Start of PAGE TEXT

During surgery it is often necessary to supply a stream of oxygen containing gas for the patient's lungs. An endotracheal tube is often found to be a convenient means for supplying a gas stream for the patient's lungs. An endotracheal tube is a tube through which anesthetic gases or vapors, as well as the respiratory gases, are conveyed into and out of the trachea. A standard form of endotracheal tube is made of plastic tubing and has an end inserted into the patient's trachea. A balloon is attached to the plastic tube near the end which is inserted into the patient's trachea, and a second tube is supplied for inflating the balloon. After the endotracheal tube is inserted into the patient's trachea, the balloon is inflated in order to seal the trachea so that the endotracheal tube is the only path for gas to enter and leave the patient's lungs.
When laser surgery is performed on the interior of the patient's throat, the plastic endotracheal tube presents a problem. Laser surgery usually employs a light source (the laser, and the light may be visible, infrared, or ultraviolet) to burn away tissue which the surgeon desires to remove. Also the laser light will burn a hole in the plastic endotracheal tube. A burn in the endotracheal tube may be dangerous for the patient for several reasons, including: the patient's supply of anesthetic gases and oxygen may be interrupted; the oxygen being delivered to the patient through the endotracheal tube may promote combustion causing the plastic endotracheal tube to flare into a flame; and smoke caused by the burn of the plastic tubing both may be toxic to the patient and may obstruct the surgeon's view of the patient's throat. A pressing problem in the field of laser throat surgery is to protect the endotracheal tube from the laser beam.

End of PAGE TEXT
Start of RECORDS SUPPLIED

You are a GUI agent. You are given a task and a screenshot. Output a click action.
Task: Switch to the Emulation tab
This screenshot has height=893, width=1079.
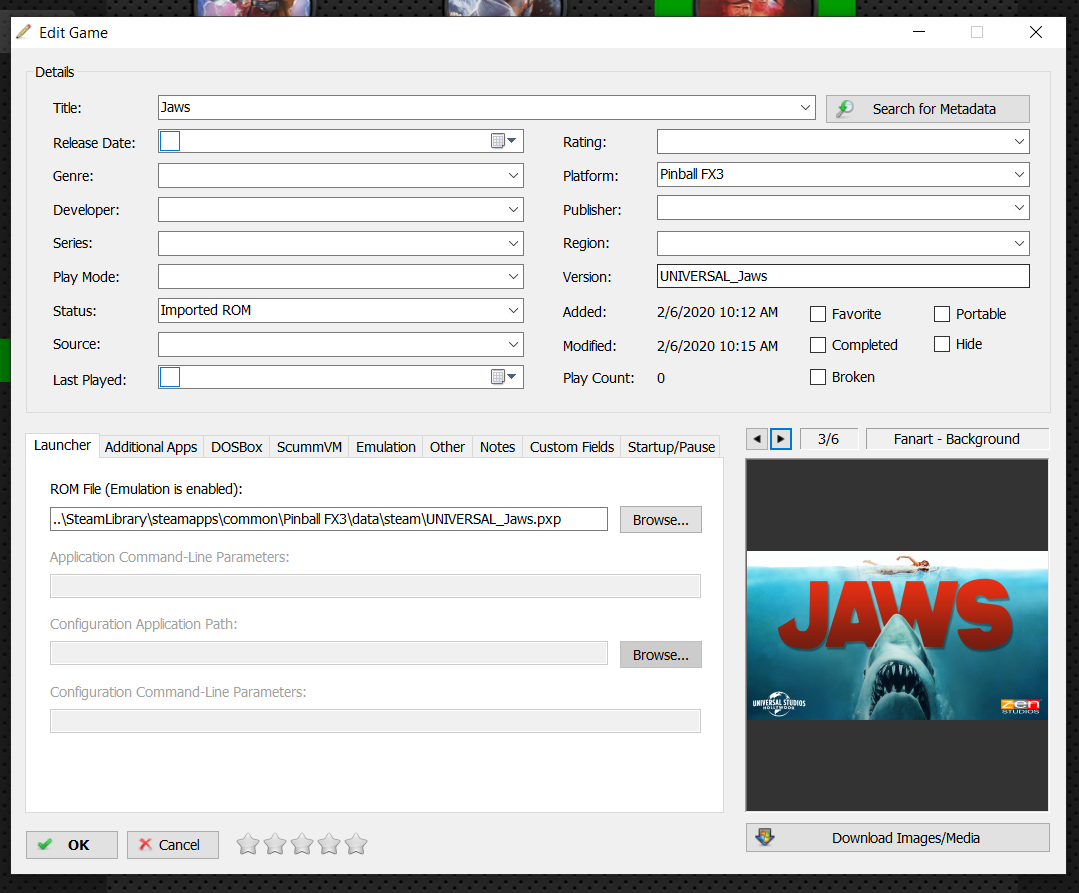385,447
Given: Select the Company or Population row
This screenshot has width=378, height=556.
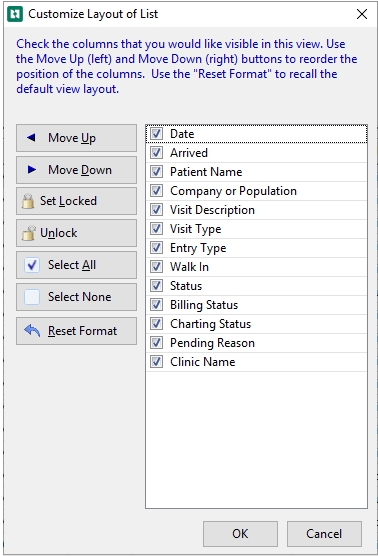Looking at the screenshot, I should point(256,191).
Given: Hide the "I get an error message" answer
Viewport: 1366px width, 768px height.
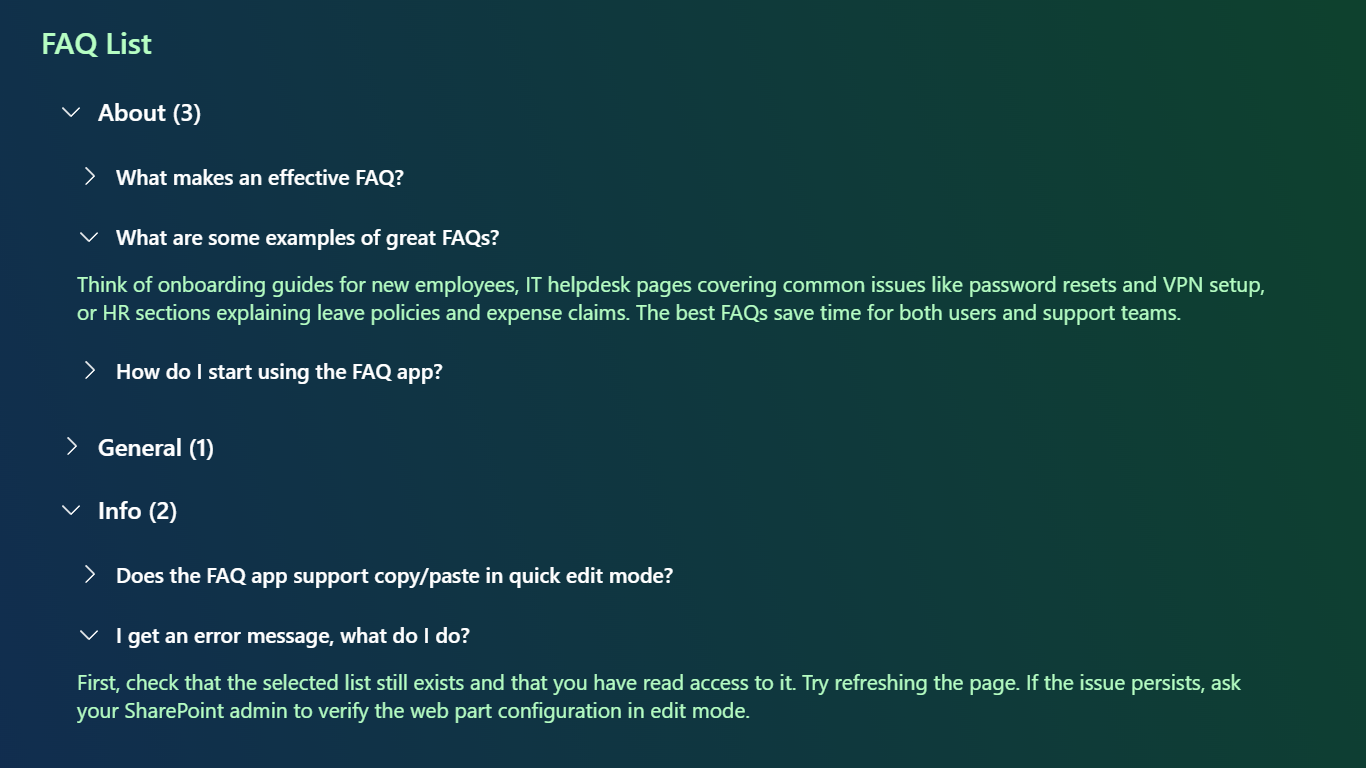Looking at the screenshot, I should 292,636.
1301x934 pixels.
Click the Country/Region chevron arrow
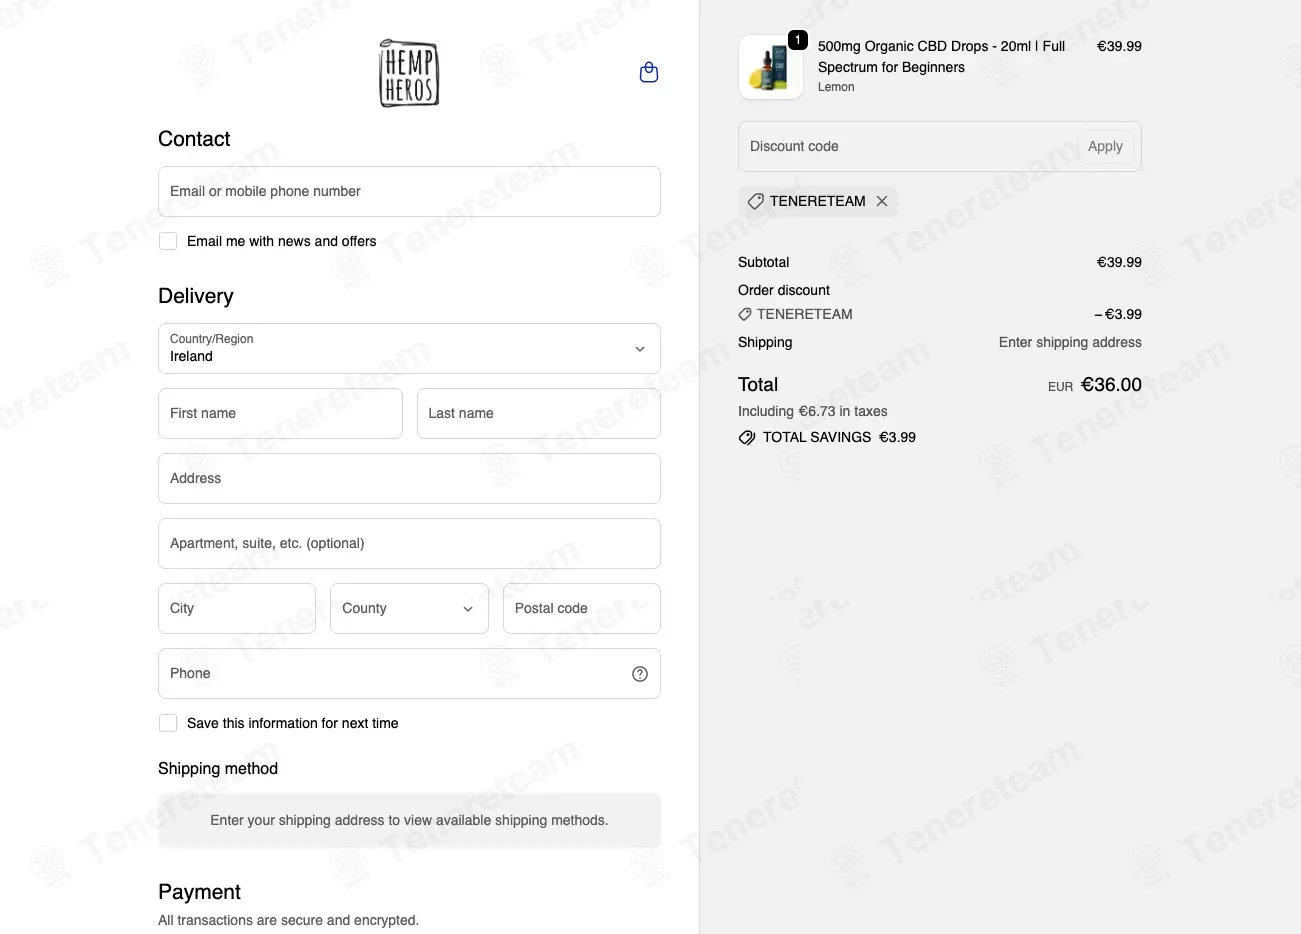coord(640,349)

End of RECORDS SUPPLIED

Pick up the text on endotracheal tubes in laser throat surgery after its last sentence and continue it. This data has no connection to the text about endotracheal tubes in laser surgery.

A shield for protecting an endotracheal tube from laser light has been disclosed, where the shield is made by mixing powdered metal with a plastic resin and applying the metalized resin to the surface of the plastic endotracheal tube, Ferraro et al. in U.S. Pat. No. 4,489,722 issued Dec. 25, 1984. Also a laser resistant material made by putting a dispersion of graphite powder in a polymer matrix is disclosed by Laptewicz, Jr. et al. in U.S. Pat. No. 4,611,588 issued Sept. 16, 1986. Also, protection of an endotracheal tube from laser light by flushing the volume enclosed by the patient's throat by using a stream of flowing nitrogen gas along with a metal shield to protect the balloon of the endotracheal tube is disclosed by Milhaud in U.S. Pat. No. 4,378,796 issued Apr. 5, 1983.
To be useful in practical surgery, a laser resistant endotracheal tube must have at least the following properties: be sufficiently flexible to conform to the shape of a patient's throat; be protected from rupture by heat from the laser beam; and produce a minimum of smoke when struck by the laser beam. Also, specular reflection of the laser beam from a metallic surface may cause the laser beam to reflect at nearly full intensity, strike the patient's tissue at an undesirable location, and cause an unwanted burn where the tissue is struck. The methods of protecting an endotracheal tube from laser light suggested in the prior art have not provided a satisfactory laser resistant endotracheal tube. Particularly, no adequate method of shielding the balloon of the endotracheal tube from laser light has been disclosed.
A further need in laser surgery is to have flat sheet laser resistant material in order to make drapes to protect equipment during laser surgery. For example, plastic tubing carrying gases or fluids to a patient are susceptible to rupture if they are struck by the laser beam. For example, during skin surgery it is possible for operating room equipment to be damaged by a misdirected laser beam.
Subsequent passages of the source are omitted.